Taliban Kill Dozens in Bus Ambush

A00268865.jpgTEHRAN (FNA)- Taliban insurgents pulled some 50 passengers off a bus in southern Afghanistan and beheaded as many as 30 of them after accusing them of being soldiers traveling in civilian clothes, Afghan officials in the region announced on Sunday.

The police chief of Kandahar Province, where the attack occurred, said that of six bodies retrieved so far, all had been beheaded, mutilated and dumped. The police had received information that 24 others had been killed but had yet to find the bodies, the police chief, General Matiullah Qati, said.

The attack occurred Thursday on the main road running from the southern city of Kandahar to the western town of Herat, Qati said. It took place in Maiwand District, which is known as an area with a significant Taliban presence, where attacks on military convoys are frequent. It is also the main road for British and Afghan army troops traveling to Helmand Province, where the insurgency is the strongest in the country.

The attack follows a pattern of intimidation and brutality that Taliban insurgents have pursued, spreading terror in an effort to undermine support for the Afghan government.

A Taliban spokesman, Qari Yousuf Ahmadi, confirmed Sunday that the group was responsible for the killings and said that 27 passengers had been taken from a bus three days earlier and killed after appearing before a Taliban court.

“We discovered solid proof and documents that they were with the Afghan National Army, and also we had solid information that they were going to Lashkar Gah to help the army,” he said by telephone, referring to the capital of Helmand Province.

He said the Taliban had called the men’s families to announce that they had been caught and that their throats would be cut.

Afghan officials angrily denied that the passengers were soldiers or police officers and said that they were all men going west to Iran to find work. Thousands of Afghans travel every year to neighboring Iran to seek work, via the city of Herat.

“This is a very cruel act carried out by the Taliban,” said Gulab Mangal, the governor of Helmand Province. “We condemn this crime and we request that human rights organizations investigate thoroughly.”

The governor also denied the Taliban’s assertion that the men had been traveling to Lashkar Gah to join his administration and work to fight the Taliban insurgency.

“I completely reject this,” he said in a telephone interview from Lashkar Gah. “It is a total lie.”

“They were actually going to Herat, and from Herat they were going to Iran to work,” he said. “They were all civilian and were from different provinces. They were just going there to get work.”

The Afghan military spokesman, General Zaher Azimi, told The Associated Press that the men could not have been soldiers because the army always traveled in military convoys or by air.

The Taliban had also tried to stop another bus on Thursday as it passed through Maiwand District, the police chief said. It did not stop, but the Taliban gunmen opened fire on it, killing a child and wounding a man inside.

The passengers who were beheaded were on a second bus that was stopped; the 50 people on board were taken off and marched away, the police chief said. Ten were released with the bus a day later, but 40 men were still unaccounted for, he said.
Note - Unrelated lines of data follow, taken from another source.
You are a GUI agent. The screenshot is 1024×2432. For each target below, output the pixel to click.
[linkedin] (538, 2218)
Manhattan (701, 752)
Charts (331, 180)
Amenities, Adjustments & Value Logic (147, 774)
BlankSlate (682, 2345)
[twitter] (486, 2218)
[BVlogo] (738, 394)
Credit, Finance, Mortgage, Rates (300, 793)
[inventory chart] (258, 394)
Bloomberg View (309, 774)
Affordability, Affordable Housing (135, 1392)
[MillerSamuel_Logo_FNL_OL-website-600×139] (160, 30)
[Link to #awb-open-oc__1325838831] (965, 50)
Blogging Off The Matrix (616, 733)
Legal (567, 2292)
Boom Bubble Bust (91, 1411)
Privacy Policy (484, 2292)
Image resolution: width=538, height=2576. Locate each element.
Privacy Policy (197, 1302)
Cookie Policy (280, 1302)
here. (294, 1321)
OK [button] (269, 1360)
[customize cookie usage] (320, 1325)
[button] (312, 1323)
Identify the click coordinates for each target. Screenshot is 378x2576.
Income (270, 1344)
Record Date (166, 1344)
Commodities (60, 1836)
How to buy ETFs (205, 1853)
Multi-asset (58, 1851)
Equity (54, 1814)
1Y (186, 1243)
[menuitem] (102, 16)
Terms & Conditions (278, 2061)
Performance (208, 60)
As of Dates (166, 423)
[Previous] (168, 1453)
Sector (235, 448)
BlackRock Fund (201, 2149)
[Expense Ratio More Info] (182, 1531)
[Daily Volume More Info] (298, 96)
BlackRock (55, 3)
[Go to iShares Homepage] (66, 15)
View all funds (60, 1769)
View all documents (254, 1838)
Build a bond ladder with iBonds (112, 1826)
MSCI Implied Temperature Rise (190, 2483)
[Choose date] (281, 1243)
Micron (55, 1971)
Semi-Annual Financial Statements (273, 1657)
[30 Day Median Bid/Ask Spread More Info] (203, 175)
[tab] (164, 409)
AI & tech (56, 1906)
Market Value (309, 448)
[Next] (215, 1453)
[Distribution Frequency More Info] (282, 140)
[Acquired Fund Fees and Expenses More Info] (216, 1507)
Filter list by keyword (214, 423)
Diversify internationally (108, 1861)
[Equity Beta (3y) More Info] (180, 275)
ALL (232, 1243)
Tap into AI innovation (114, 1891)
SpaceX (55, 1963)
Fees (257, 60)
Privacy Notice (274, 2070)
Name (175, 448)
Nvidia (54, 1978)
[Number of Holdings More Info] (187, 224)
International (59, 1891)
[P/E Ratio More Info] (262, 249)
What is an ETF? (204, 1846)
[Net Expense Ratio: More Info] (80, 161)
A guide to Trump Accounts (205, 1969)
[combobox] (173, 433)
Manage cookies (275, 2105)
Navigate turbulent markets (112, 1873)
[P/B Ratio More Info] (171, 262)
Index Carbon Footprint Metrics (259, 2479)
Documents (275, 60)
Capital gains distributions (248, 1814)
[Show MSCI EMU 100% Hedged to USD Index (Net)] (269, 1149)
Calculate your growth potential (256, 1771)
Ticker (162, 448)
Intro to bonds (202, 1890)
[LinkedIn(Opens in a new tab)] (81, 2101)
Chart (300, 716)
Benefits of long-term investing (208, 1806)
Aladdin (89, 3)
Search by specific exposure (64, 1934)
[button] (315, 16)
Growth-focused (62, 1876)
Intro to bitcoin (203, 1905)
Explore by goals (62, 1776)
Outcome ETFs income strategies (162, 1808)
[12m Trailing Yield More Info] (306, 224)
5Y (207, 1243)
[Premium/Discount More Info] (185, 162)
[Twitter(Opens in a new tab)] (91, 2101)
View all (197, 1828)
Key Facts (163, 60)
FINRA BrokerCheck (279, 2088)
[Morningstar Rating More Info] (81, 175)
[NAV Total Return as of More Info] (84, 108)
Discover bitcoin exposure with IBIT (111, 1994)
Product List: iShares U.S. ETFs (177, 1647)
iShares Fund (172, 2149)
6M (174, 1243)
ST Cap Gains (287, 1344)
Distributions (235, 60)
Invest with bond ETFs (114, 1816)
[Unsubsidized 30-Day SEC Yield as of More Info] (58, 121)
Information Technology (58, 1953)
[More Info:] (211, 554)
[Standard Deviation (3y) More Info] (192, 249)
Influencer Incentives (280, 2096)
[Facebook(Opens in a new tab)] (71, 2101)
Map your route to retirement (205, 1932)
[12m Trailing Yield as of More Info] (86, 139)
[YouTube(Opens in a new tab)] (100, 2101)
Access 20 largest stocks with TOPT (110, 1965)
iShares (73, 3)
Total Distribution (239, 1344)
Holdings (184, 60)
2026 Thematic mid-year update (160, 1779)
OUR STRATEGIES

Despite the intense wave of terrorism, abduction and massacre of the Afghan people by the Taliban, the US-led coalition troops and western capitals have voiced deep interest in attending negotiations with the Taliban.

Iranian Foreign Minister Manouchehr Mottaki warned the West on Sunday not to push for talks with the Taliban militia.

“Today, the whole world knows about the strategic failure of foreign forces in Afghanistan and we advise them not to try a new failure,” Foreign Minister Manouchehr Mottaki told a news conference.

“We advise them to think about the consequences of the talks (with the Taliban) which are taking place in the region and in Europe and avoid being bitten in the same spot twice,” Mottaki said, citing a Persian proverb.

Last month, Afghan government representatives met Taliban leaders in the Saudi holy city of Mecca for talks on ending the insurgency that has plagued Afghanistan ever since the militia was ousted from power in a US-led invasion seven years ago, the Saudi-owned daily Asharq Al-Awsat reported.
Several Western countries have expressed support for negotiations with the terrorist group, putting a big question mark in front of the West’s allegations about global campaign against terrorism.

“The West should not think that they can confine extremism to Afghanistan, Pakistan and central Asia,” Mottaki said, warning that extremism would one day also reach Europe and the West.